■ **WHAT IS EXPECTED**:
Somewhere below are a line with "Screen dimensions: 1568x531" and a later line with "Where should I". Output exactly those lines and all lines between them.

Records contained in a dataset:
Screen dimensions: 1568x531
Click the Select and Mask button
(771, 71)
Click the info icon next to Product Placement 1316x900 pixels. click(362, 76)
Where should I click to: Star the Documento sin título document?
==
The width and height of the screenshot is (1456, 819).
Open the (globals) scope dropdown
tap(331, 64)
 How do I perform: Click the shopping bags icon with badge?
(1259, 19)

■ **REPLY**:
Screen dimensions: 1568x531
Click the Select and Mask button
(771, 71)
Click the info icon next to Product Placement 1316x900 pixels. click(362, 76)
Where should I click to: Star the Documento sin título document?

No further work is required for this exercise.